Derek Kessler is Special Projects Manager for Mobile Nations. He's been writing about tech since 2009, has far more phones than is considered humane, still carries a torch for Palm (the old one), and got a Tesla because it was the biggest gadget he could find. You can follow him on Twitter at @derekakessler.

  • The same or at least similar way follows BlackBerry. Both companies have quite good product (or can have), but they do seem to have no smart marketing to place them properly on the market :| [...] new BYOD hero:
  • I have a nexus 7 tegra3 Samsung Galaxy s4 and nook HD and I love it the screen is amazing in all but games I like the nook the best.I will definitely be looking at picking up a new nook if the cost and spec's are rite .
  • What hurt them is the horrible bn app store and striking a deal with Google to offer play store access was way too late in the game. I hope this is turned around, I've enjoyed their hardware since the original nook color and their book selection has always been top notch. Posted via Android Central App
  • This. I'd love to be able to check gmail and watch YouTube videos from a native app without having to use n2a, which completely kills the battery on my nook tablet. BN has an amazing book selection and I absolutely love them, but the lack of Google play coupled with the lag on their own UI, along with a piss poor selection of apps absolutely killed them. Build quality though, is great, and I actually prefer the nook over my nexus for that reason alone. Posted via Android Central App
  • Hope they stay in the tablet market! Good company! Posted via Android Central App
  • Really surprised they're going to wait that long to release an e-reader or tablet.

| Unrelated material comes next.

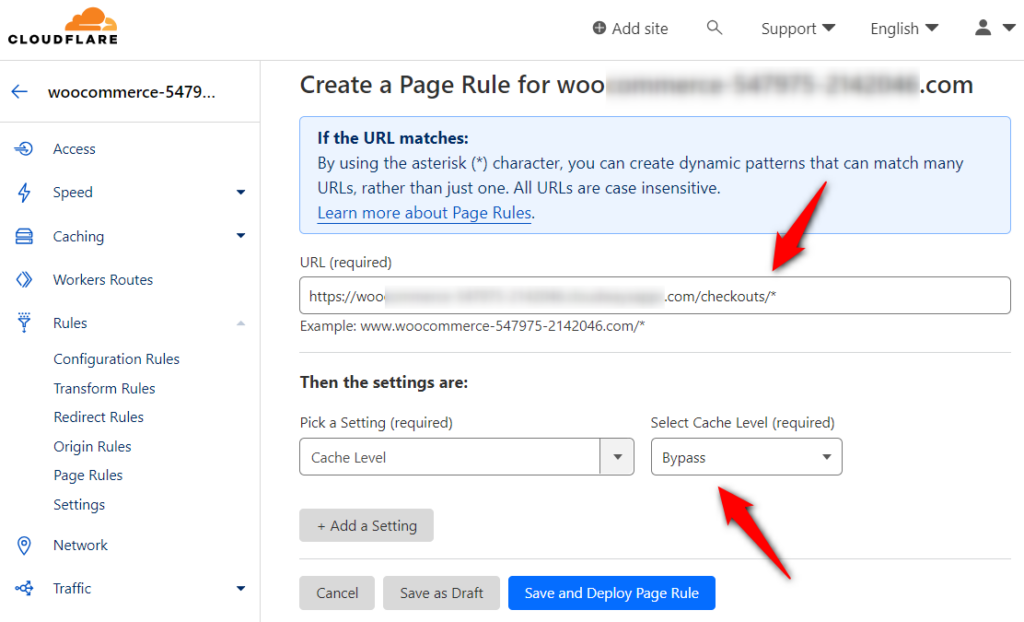Click the Access key icon in sidebar
1024x622 pixels.
tap(22, 148)
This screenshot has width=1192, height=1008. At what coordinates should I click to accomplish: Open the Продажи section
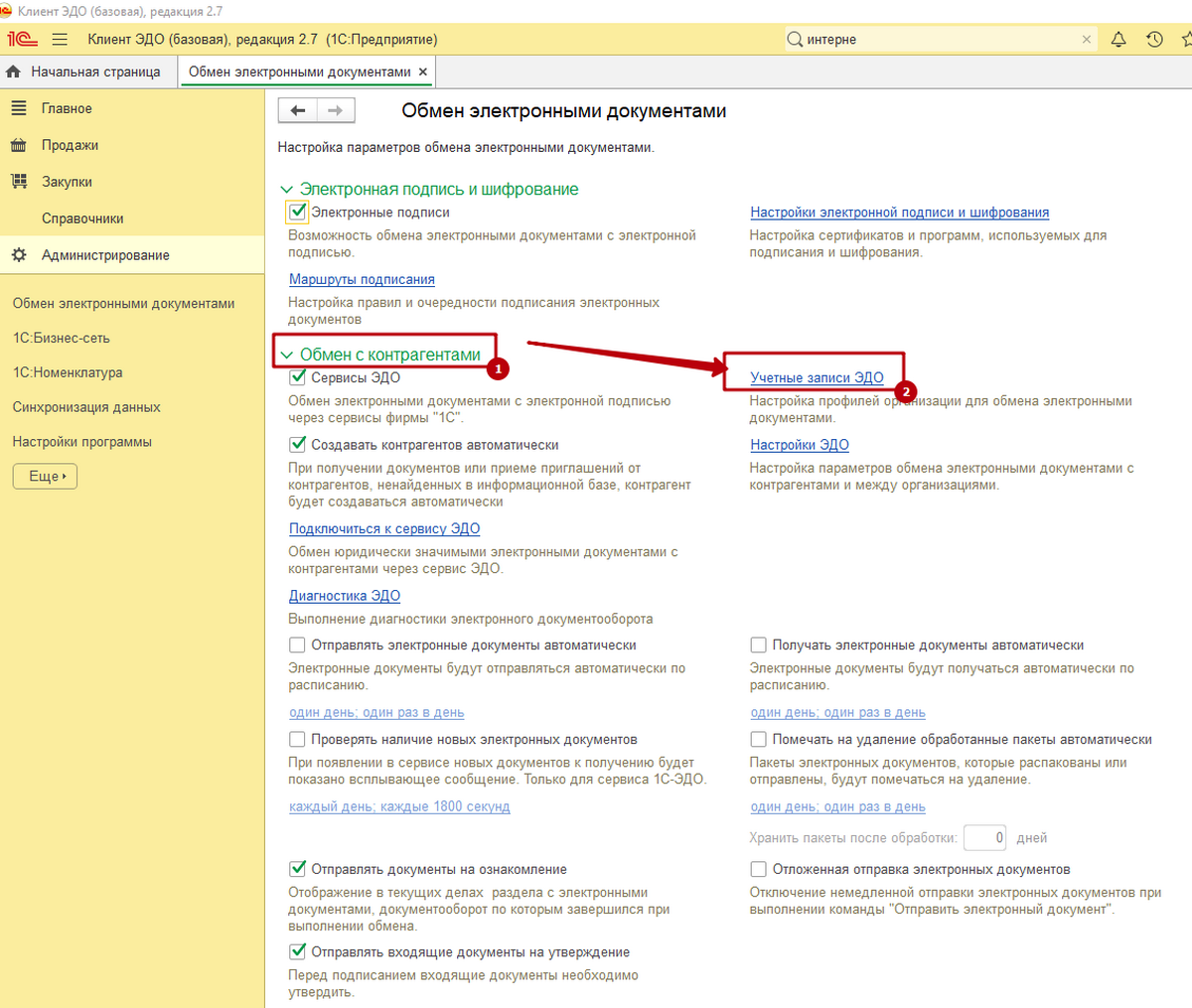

    I think they'd be better off coming out with something just in time for the holidays, and either one-up the Fire HDX or undercut the price.
  • I bought my wife a Nook HD+ . pretty decent for the price Posted via Android Central best phone available: moto x
  • Could Microsoft buy B&N once and for all?
  • I doubt it. Microsoft's brick and mortar presence has already been a disaster given the few very empty stores they've put into malls, and the Nook tablets just duplicates stuff MS already has. I think MS's days of buying into dying companies left with Ballmer. I'd think Google would be the more likely suitor here.
  • I thought they got rid of the Nook device team?
  • I really wish the Nook was doing better.. I bought a Nook HD+ but ended up getting rid of it. mostly just because I never had a use for it. 9 times out of 10 I would rather just grab a laptop (now c720 chromebook :) ) than a tablet. However, it was a steal at $150 at target.. brand new. I think the Nook is a much better deal than the Kindle Fire.. and you have access to the Play Store...
  • I have many devices, but it is my Nook HD that never fails me, is comfortable to hold for long periods, has great speakers, great screen, the list goes on. I really hope B&N stays in the e-device market.
  • Kindle Fire HDX does it all.
  • The Nook HD+, when my mother got it for herself last year, was a really good tablet with an EXCELLENT price. Nice to see they'll make a new one. :)
  • Honestly, the Nooks I don't look at in the same way as the other Android devices on the market around the home. I have an e-Ink display Nook and I don't plan on replacing that within the 2 year mark much like I would the other devices around the house. I have a reading device that works and I will continue to use that reading device for longer periods of time. So I can understand as to why they wouldn't release a product as quickly as the others in the market. I wouldn't think that they have to either. I don't know where e-reading will end up in the end however. I still like physical books and will continue to for some time. For the same reasons as I want my physical game copy, not a digital one downloaded online as well.
  • I was recently in the market for something cool to get my daughter for her 16th birthday, and I decided on the Nook HD. At 7", with excellent screen, full Google Play access, decent RAM/processor, and all for $130... I could not overlook that tablet. And she was thrilled with it! I hooked her up with a bluetooth keyboard, showed her how to access pictures she takes from her Galaxy S3, and made sure to install QuickOffice (in hopes that she actually uses it for school papers as well). It's a fantastic little device!